> [YOUR GOAL] Extend the passage about parallelizing CASTEP, picking up after its final sentence.

> [SOURCE EXTRACT]
════
CASTEP is a DFT computer program developed in the UK and is commonly used to model systems of up to a few thousand atoms on ARCHER, using up to a few thousand cores (with larger systems scaling well to larger number of cores). It has consistently been in ARCHER’s top 5 codes by core hours, typically using 5-10% of the machine over the course of a year. CASTEP was rewritten from 1999-2001 in modern Fortran and using good software engineering practices, and has been actively developed since then; this project paves the way for CASTEP to run efficiently on next-generation and future exascale supercomputers.

When running a parallel CASTEP calculation using many threads, some tasks were performed on only a single thread. While most of this work takes a small portion of the runtime, as larger systems are studied the time taken by some of these routines becomes significant. This project aimed to distribute the work in these significant tasks across multiple threads, therefore significantly reducing the time taken.
════
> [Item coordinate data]
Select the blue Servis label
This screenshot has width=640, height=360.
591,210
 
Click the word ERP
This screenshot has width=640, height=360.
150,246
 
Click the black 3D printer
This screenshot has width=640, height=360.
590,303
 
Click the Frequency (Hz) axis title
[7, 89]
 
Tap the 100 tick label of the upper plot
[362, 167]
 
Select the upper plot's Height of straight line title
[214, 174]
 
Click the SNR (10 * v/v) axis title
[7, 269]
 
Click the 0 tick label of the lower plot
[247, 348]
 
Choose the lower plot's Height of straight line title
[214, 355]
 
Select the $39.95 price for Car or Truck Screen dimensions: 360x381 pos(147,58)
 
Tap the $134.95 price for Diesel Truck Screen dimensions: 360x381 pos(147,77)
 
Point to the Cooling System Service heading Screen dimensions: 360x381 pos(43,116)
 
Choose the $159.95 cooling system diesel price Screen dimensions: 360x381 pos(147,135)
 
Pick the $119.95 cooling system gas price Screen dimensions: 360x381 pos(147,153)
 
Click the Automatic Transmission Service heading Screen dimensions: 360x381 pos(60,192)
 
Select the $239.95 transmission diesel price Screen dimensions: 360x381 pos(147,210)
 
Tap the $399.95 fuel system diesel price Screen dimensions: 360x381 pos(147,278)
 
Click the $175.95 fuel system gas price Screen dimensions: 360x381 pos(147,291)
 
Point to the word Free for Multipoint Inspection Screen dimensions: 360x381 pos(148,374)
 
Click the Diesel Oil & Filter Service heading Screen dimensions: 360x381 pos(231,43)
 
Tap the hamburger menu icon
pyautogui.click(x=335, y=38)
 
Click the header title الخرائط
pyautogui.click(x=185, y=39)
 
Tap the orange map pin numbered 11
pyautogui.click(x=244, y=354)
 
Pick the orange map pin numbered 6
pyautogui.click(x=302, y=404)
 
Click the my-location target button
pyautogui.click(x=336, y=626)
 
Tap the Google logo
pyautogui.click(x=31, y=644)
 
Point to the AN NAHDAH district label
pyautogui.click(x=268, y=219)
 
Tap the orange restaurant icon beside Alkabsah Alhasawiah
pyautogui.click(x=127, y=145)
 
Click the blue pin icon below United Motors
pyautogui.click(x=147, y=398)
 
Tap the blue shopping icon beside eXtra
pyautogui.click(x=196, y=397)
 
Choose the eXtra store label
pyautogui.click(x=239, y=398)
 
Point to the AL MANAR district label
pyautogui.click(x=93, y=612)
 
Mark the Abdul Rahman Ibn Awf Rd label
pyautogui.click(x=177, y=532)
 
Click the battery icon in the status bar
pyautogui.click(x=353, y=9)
════
> [RESULT OF THE EXERCISE]
CASTEP has a large user-base, currently over 850 academic research groups and many companies worldwide. Within the UK, it is used frequently by the UKCP and the Materials Chemistry HEC consortia and by members of CCP9 and CCP-NC for crystalline NMR simulations. This user-base spans a wide range of materials research in Physics, Chemistry, Materials Science, Earth Sciences and Engineering departments. The success of this project means that CASTEP can now be used more efficiently than ever before, and that calculations can now scale to larger core counts for an even greater speed-up. The development of an extensible parallel model also reduces the need to tuned input parameters, and provides a sustainable framework for improving the parallelism further in the future. The net result of this work is a new science capability, running larger system sizes in less time.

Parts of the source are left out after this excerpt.